PPPI juga dapat menampung berbagai pemuda yang telah mempunyai atau menjadi anggota perkumpulan pemuda yang bersifat kedaerahan. Pada masa ini cukup besar. Sebaliknya kehidupan persatuan Nasional semakin subur. Oleh karena itu, akan memudahkan untuk mencapai kesepakatan dalam menggalang persatuan Nasional. Inilah benih-benih terjadinya Ikrar pemuda (Sudiyo; 1989; 130)
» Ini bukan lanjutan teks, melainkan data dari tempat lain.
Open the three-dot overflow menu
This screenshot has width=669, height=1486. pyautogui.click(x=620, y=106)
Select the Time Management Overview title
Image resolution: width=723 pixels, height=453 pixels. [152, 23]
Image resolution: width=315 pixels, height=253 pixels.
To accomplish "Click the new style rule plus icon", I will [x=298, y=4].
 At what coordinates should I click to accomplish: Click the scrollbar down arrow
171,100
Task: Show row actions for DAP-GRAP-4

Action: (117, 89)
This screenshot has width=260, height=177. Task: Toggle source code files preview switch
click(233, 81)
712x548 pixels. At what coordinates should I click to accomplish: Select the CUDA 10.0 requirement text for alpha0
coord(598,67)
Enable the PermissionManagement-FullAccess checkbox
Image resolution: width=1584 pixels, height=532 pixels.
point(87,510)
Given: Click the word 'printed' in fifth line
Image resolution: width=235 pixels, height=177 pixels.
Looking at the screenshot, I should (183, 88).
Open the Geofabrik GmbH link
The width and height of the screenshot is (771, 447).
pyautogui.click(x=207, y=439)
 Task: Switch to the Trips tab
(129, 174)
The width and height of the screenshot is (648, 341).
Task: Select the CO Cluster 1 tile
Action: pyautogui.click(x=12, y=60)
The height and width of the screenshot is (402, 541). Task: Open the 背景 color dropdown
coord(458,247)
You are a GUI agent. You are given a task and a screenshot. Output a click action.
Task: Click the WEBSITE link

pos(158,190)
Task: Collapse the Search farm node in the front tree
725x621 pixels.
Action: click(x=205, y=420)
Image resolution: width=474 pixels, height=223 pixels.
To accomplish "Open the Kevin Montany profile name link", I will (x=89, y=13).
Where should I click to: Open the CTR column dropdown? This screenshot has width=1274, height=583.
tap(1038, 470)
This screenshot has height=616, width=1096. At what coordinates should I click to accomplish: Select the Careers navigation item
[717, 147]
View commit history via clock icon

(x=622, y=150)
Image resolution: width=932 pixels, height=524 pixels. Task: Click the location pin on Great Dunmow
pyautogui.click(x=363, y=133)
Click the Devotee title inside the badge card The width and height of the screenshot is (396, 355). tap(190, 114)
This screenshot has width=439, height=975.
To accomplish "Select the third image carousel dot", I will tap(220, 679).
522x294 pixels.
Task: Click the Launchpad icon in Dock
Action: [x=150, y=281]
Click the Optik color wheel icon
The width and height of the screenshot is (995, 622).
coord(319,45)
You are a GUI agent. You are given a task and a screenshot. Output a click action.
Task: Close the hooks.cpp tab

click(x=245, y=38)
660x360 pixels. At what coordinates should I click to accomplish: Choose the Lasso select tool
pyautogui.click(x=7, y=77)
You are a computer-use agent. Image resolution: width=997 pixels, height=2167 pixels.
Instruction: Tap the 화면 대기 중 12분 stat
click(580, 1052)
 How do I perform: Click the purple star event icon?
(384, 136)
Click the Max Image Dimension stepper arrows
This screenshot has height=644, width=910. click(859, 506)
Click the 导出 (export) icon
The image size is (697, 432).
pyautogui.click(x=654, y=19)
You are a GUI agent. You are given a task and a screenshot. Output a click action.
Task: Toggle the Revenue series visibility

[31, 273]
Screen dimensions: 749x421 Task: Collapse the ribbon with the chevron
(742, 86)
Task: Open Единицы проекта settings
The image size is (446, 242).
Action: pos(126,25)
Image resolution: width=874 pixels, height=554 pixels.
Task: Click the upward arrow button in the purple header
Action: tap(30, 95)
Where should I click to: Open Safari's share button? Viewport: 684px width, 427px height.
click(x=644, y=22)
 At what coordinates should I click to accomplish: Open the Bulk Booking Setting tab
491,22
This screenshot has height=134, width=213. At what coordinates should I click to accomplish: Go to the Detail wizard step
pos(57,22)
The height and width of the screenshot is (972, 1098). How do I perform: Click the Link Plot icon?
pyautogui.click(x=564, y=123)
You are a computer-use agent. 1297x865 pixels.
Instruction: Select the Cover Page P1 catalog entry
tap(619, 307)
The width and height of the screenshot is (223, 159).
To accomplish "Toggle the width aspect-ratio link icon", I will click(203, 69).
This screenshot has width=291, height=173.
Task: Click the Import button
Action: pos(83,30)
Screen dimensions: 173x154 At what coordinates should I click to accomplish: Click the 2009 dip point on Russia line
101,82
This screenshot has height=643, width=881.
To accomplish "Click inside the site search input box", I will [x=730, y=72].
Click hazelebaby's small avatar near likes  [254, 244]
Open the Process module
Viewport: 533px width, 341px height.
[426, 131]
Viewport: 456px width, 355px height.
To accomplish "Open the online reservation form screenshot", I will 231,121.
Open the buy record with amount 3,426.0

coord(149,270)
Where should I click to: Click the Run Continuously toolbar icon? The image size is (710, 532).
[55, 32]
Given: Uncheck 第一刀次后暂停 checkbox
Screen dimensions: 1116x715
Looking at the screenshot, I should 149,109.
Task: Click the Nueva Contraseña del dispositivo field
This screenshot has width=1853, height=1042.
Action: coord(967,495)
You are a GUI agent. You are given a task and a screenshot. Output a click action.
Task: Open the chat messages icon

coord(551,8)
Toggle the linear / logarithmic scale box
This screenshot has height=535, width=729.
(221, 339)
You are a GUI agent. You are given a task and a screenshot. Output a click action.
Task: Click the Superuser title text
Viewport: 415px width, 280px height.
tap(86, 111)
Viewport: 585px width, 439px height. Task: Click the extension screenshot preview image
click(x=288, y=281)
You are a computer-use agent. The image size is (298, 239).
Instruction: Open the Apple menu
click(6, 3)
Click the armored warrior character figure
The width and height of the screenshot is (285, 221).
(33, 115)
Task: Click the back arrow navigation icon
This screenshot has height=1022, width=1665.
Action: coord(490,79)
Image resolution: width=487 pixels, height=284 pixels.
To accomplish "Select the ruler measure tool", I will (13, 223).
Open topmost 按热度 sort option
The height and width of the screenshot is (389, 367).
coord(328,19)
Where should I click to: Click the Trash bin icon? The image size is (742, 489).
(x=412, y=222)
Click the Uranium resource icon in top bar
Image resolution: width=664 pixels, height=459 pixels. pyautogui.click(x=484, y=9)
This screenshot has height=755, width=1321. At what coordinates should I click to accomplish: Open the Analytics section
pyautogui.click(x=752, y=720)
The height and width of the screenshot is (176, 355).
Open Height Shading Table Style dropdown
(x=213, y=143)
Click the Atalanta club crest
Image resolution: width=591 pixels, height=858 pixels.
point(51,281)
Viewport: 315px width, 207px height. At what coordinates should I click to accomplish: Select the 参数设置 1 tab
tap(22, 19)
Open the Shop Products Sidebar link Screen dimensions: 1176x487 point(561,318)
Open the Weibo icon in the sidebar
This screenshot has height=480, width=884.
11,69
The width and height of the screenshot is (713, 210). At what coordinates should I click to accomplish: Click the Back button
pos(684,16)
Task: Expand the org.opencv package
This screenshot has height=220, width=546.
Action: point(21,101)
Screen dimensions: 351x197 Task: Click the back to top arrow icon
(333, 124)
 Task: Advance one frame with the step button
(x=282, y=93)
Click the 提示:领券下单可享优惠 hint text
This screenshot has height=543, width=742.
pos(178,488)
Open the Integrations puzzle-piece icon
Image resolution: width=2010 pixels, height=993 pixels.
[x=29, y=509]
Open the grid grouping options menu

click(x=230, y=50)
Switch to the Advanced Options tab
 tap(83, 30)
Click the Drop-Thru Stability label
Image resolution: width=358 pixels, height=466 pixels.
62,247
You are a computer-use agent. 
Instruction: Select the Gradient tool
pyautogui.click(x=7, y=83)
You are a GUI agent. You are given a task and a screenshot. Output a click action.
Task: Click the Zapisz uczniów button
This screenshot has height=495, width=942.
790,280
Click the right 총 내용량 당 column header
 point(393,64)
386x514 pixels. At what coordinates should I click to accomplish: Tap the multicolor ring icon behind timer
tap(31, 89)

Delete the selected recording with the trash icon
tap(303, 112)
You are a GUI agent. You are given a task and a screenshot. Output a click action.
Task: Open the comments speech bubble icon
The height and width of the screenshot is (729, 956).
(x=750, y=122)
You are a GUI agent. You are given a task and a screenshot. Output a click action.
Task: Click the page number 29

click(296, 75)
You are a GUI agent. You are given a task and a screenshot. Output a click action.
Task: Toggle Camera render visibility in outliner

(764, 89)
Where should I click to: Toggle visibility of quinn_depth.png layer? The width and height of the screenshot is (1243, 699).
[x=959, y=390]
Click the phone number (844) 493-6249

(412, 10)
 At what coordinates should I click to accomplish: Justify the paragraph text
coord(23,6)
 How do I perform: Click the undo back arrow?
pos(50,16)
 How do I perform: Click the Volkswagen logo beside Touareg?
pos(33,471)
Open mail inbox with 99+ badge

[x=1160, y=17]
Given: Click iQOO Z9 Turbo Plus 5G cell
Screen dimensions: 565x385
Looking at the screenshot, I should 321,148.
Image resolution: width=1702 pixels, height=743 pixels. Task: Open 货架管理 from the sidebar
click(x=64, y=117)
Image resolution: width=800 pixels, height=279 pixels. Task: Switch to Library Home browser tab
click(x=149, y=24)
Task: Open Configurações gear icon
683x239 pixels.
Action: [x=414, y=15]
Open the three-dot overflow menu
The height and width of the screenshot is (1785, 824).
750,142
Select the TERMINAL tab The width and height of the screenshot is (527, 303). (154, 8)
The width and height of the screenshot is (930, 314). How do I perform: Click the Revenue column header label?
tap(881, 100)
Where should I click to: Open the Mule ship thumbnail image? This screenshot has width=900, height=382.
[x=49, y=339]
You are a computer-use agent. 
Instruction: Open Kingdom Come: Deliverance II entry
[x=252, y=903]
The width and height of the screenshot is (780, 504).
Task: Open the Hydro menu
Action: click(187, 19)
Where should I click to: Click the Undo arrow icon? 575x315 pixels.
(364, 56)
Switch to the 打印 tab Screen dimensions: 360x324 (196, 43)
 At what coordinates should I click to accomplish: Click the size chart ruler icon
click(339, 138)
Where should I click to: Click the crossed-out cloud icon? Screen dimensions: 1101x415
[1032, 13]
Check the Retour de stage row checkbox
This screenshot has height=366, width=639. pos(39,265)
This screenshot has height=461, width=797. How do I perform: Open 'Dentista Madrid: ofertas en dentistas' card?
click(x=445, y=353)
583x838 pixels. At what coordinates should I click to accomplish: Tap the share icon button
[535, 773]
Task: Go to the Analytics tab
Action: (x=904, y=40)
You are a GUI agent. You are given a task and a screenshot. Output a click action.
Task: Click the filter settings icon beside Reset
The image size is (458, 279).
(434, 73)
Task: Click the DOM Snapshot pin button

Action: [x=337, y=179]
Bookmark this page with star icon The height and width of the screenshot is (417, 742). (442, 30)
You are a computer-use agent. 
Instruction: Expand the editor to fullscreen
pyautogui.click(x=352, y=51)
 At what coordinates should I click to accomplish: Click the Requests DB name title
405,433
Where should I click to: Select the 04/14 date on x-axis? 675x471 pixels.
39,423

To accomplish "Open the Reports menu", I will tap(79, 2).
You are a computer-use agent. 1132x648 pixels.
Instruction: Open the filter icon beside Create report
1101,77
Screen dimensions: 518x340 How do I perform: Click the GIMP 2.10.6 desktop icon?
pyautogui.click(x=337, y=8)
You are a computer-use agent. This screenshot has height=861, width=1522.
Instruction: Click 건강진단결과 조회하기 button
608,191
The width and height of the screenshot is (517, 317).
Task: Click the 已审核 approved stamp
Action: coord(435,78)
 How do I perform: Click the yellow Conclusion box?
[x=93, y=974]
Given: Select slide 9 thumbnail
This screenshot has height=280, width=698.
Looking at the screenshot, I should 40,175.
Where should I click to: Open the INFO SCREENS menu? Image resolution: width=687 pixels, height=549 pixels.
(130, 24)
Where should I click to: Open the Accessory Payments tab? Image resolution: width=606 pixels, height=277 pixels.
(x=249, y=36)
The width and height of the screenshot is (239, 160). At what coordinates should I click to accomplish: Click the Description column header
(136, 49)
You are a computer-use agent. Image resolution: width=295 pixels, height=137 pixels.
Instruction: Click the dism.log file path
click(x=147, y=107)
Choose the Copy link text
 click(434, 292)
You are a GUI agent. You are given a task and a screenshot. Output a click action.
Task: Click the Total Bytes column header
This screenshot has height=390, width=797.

PPPI juga mempunyai hubungan dengan Perhimpunan Indonesia (PI) di negeri Belanda, meskipun secara organisasi PPPI tidak ada hubungan secara langsung namun PPPI banyak mendapat kiriman majalah Indonesia merdeka selundupan dari P.I. oleh karena itu, PPPI mengetahui persis segala sesuatu yang dilakukan PI dinegeri Belanda. Maka tidak aneh lagi, apabila PPPI berusaha keras untuk meneruskan cita-cita PI dengan pemberitahuan perkembangan perjuangan PI dalam forum Internasional. Cita-cita PI dan segala usahanya tersebut disebarkan dikalangan masyarakat Indonesia. Oleh PPPI juga merupakan pergerakan utama dalam penyelengaraan kongres pemuda II. PPPI itu memberi pengaruh besar sekali kepada pemuda-pemuda kebangsaan untuk merealisasi cita-cita persatuan yang sudah beberapa tahun lamanya yang menghinggapi hati sanubari mereka  (Sudiyo; 1989; 131)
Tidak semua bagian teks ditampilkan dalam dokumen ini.